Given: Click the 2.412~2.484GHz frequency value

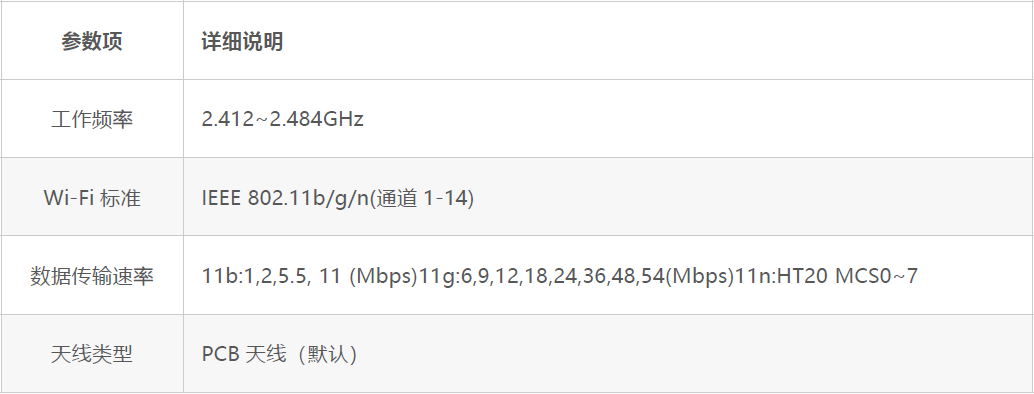Looking at the screenshot, I should pos(282,119).
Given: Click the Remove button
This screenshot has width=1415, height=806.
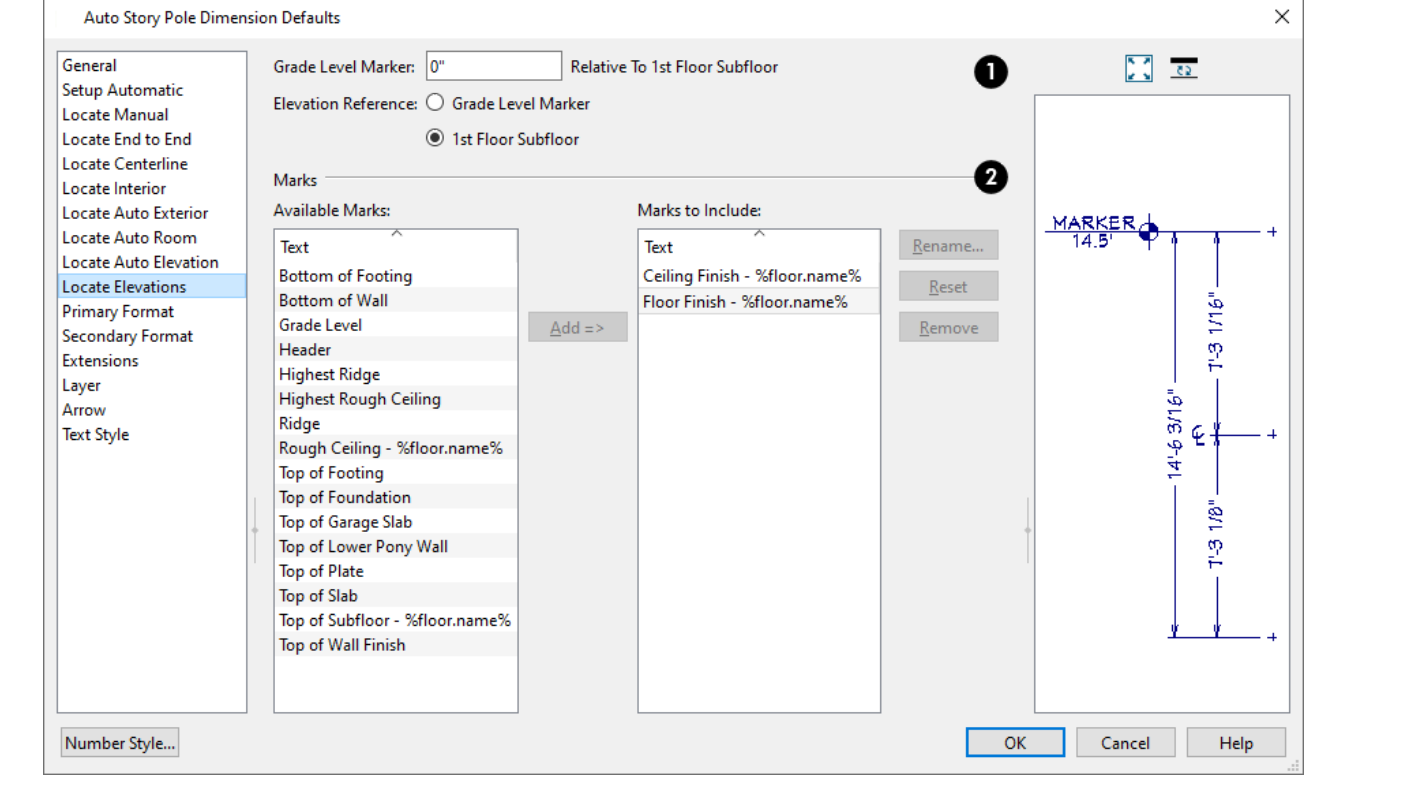Looking at the screenshot, I should (x=948, y=328).
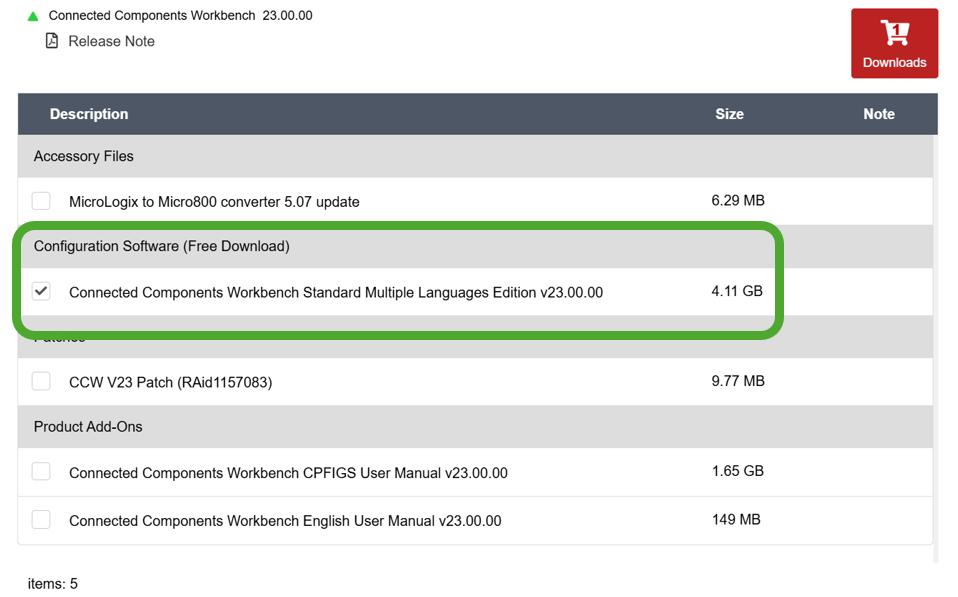This screenshot has height=597, width=958.
Task: Select Configuration Software (Free Download) group header
Action: point(161,246)
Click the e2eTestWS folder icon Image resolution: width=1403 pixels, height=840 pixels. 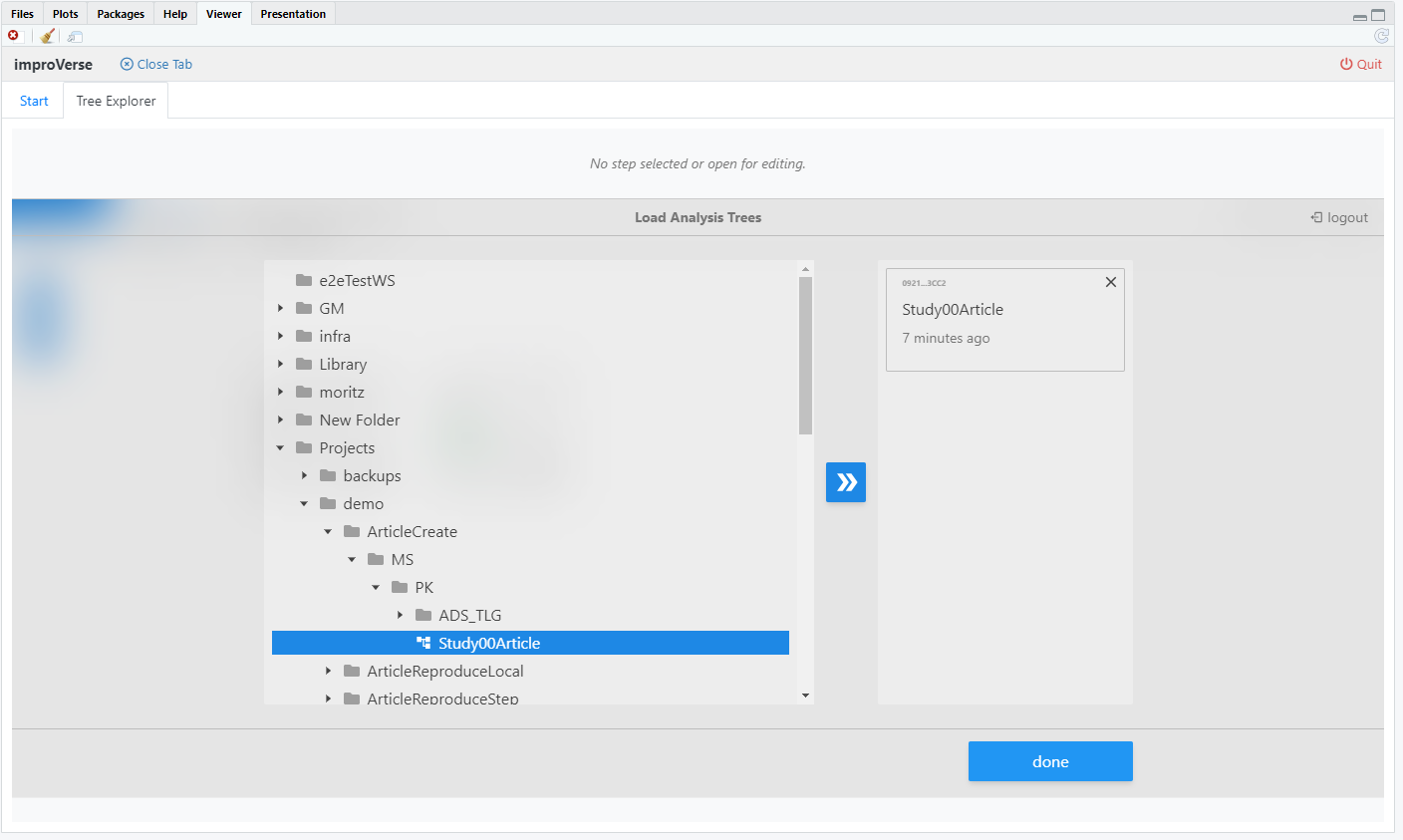pyautogui.click(x=304, y=281)
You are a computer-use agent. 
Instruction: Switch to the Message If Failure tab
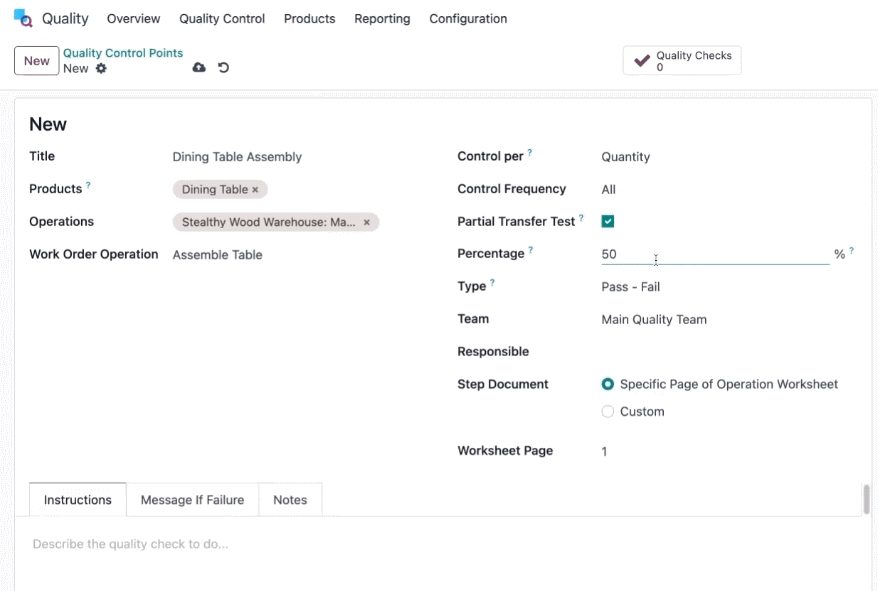(192, 500)
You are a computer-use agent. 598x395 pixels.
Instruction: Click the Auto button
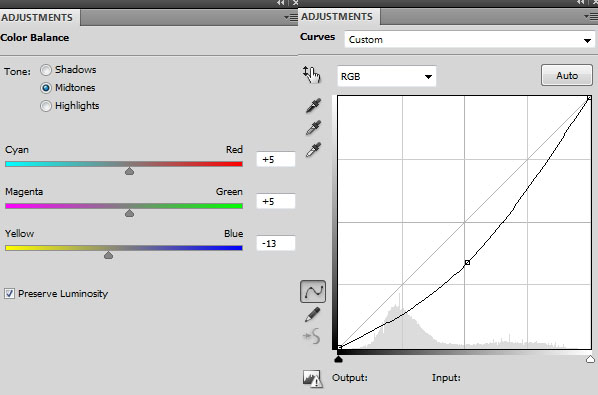tap(567, 75)
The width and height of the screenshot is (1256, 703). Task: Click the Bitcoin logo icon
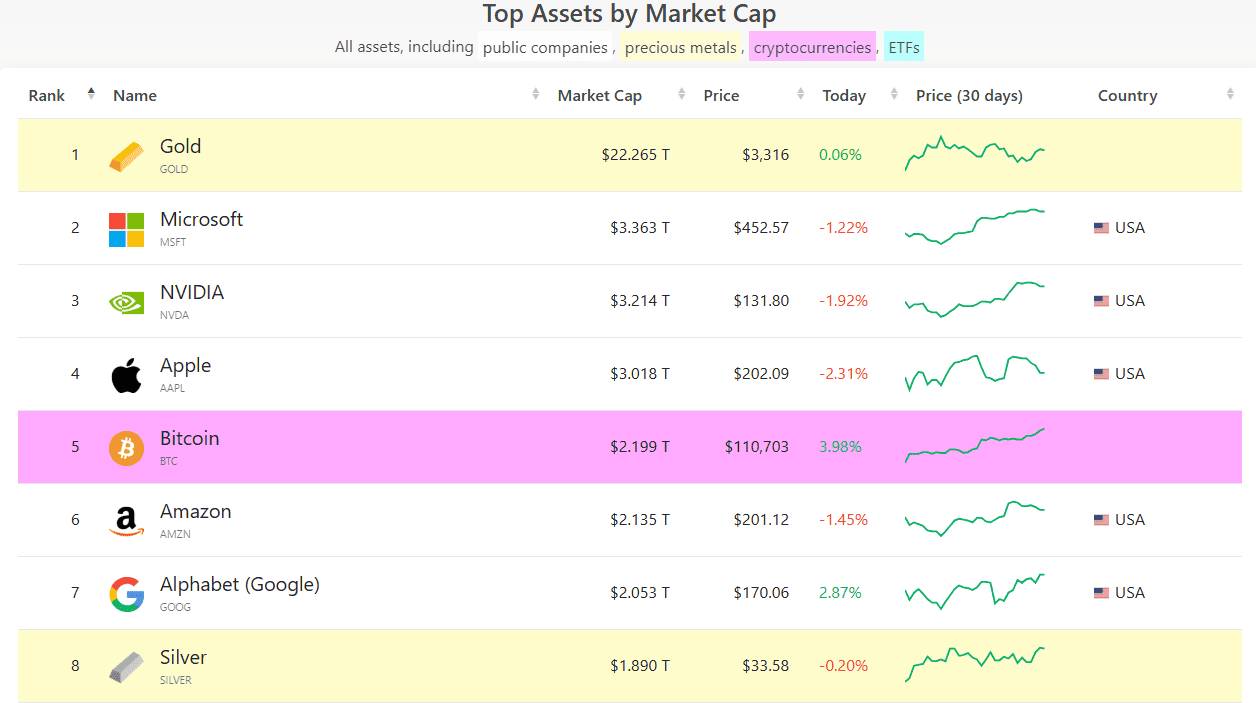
____
State how many lines of the entries include the word "agent", giving that number by itself.

Exercise output = 2